::: Page extract :::

3. BRIEF DESCRIPTION OF THE DRAWINGS

[0013] Other aspects and advantages of the invention will become apparent upon reading the following detailed description and upon reference to the drawings in which:

Figure 1 is a perspective view, partially broken away and partially in section, of the dual mode seeker of the invention;

Figure 2 is an elevation, sectional view of the seeker of Figure 1;

Figure 3 is an illustration of the mirror assembly of the seeker of Figures 1 and 2;

Figure 4 is a flow chart describing operations performed in accordance with the invention; and

Figure 5 is a second flow chart describing operations performed in accordance with the present invention.

4. DESCRIPTION OF ILLUSTRATIVE EMBODIMENTS

[0014] In the interest of clarity, not all features of actual implementation are described in this specification. It will of course be appreciated that in the development of any such actual implementation, as in any such project, numerous engineering decisions must be made to achieve the developer's specific goals and subgoals (e.g., compliance with existing systems- and-cost related constraints), which will vary from one implementation to another. Moreover, attention will necessarily be paid to proper engineering and implementation practices for the environment in question. It will be appreciated that such a development might be complex and time-consuming, but would nevertheless be a routine undertaking for those of ordinary skill in the field having the benefit of this disclosure.

[0015] Figure 1 illustrates a particular embodiment of the dual mode seeker 10 of the invention. The manner in which the seeker generates, transmits, and receives a LADAR scan pattern is fully disclosed and claimed in U.S. Letters Patent 5,200,606; 5,224,109; and 5,285,461. The SAL mode of the present invention is implemented with minimal addition of components to the LADAR seeker referenced above, thereby significantly reducing the cost of the dual mode system.

[0016] The seeker 10 of the invention includes a first optical assembly 12 configured to receive and detect electromagnetic radiation originating or proceeding from a source (not shown) independent and external of the seeker 10. For example, the first optical assembly 12 may receive light radiation emitted from a beacon or proceeding from a reflective surface of a vehicle or building. As discussed above, in typical SAL mode, the first optical assembly 12 generally receives laser radiation transmitted from an independent designator (not shown) and reflected from the target.

[0017] The first optical assembly 12 includes a receiver lens 14, a narrow band filter 16, for filtering out wavelengths of undesired light to reduce background interference, and a silicon p-intrinsic (PIN) quadrant detector 18. The seeker 10 of the invention includes a moveable high-speed scanning mirror 20 connected to a mirror shaft 21 (shown in Figure 3). The mirror shaft 21 is pivotally driven by a torque motor 22. An angle position sensing device 24 is also included to determine the angular position of the scanning mirror 20 as it pivots about the mirror shaft 21 axis.

[0018] Figure 2 illustrates a second optical assembly 26 housed in the seeker 10. The second optical assembly 26 includes a LADAR receiver 28 for receiving and detecting laser radiation. The present invention also includes its own laser light source 30 (shown in Figure 1), which emits the laser light energy employed for illuminating the target in the LADAR mode of operation.

[0019] The seeker 10 of the present invention may be used in the SAL or LADAR mode without compromising the performance of either mode. Turning to Figure 2, the seeker 10 is shown in the LADAR mode of operation. The dashed lines in Figure 2 represent the redirected laser radiation detected during the LADAR mode of operation.

:::

**Try it:** Summarize the dual mode seeker excerpt in two sentences. The data is not needed for this.

::: Information provided :::

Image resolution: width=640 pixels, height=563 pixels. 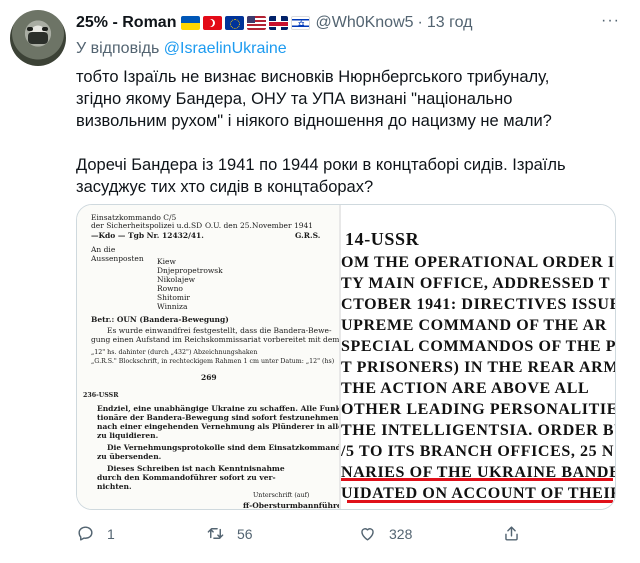 I want to click on flag-uk-icon, so click(x=279, y=23).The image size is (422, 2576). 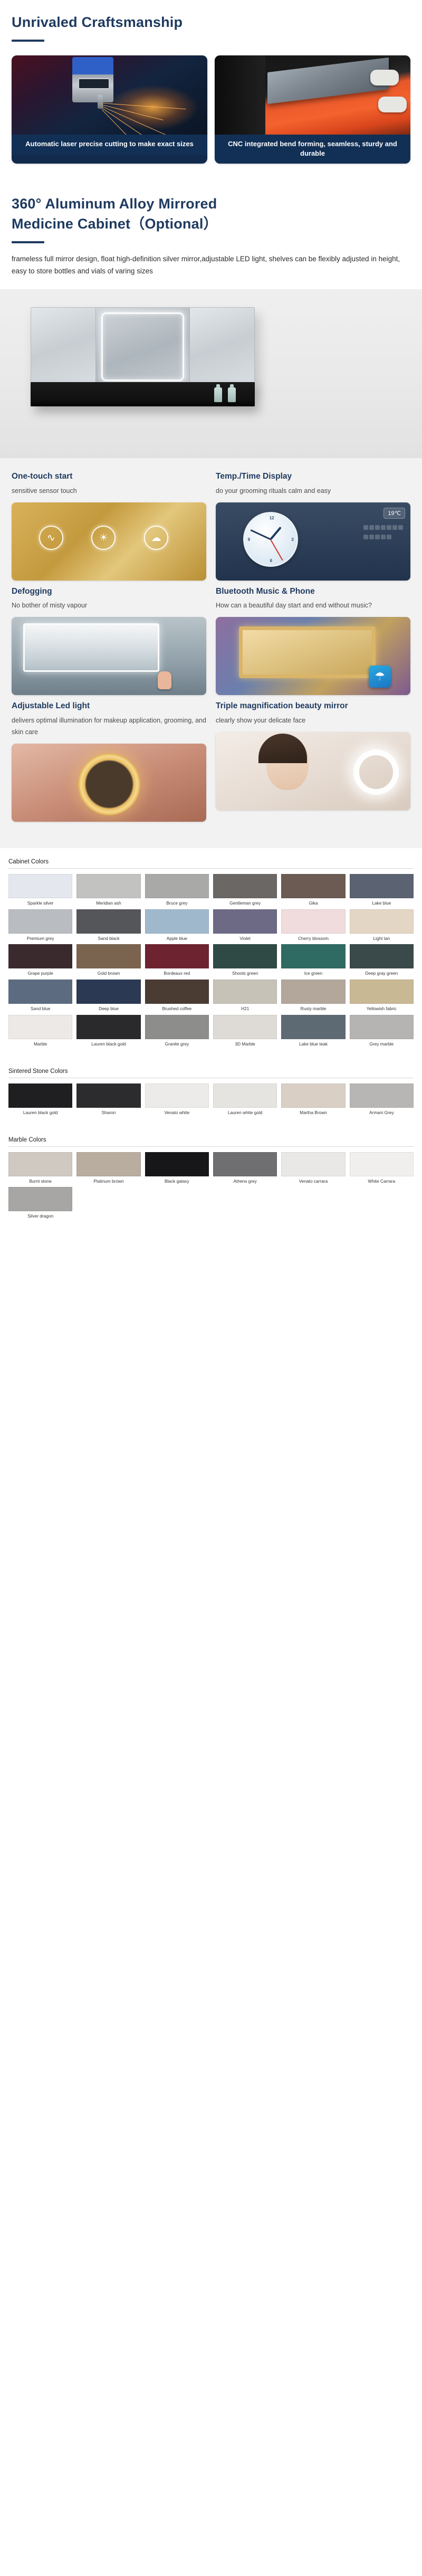 I want to click on cabinet-door-left, so click(x=64, y=347).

:::

**Answer to the problem:** The dual mode seeker adds a SAL mode to a LADAR seeker with minimal added components, which significantly reduces the cost of the dual mode system, and it can operate in either mode without compromising the performance of either. A first optical assembly with a receiver lens, narrow band filter, and silicon PIN quadrant detector receives radiation from an external source, while a second optical assembly holds a LADAR receiver and the seeker's own laser light source illuminates the target in LADAR mode.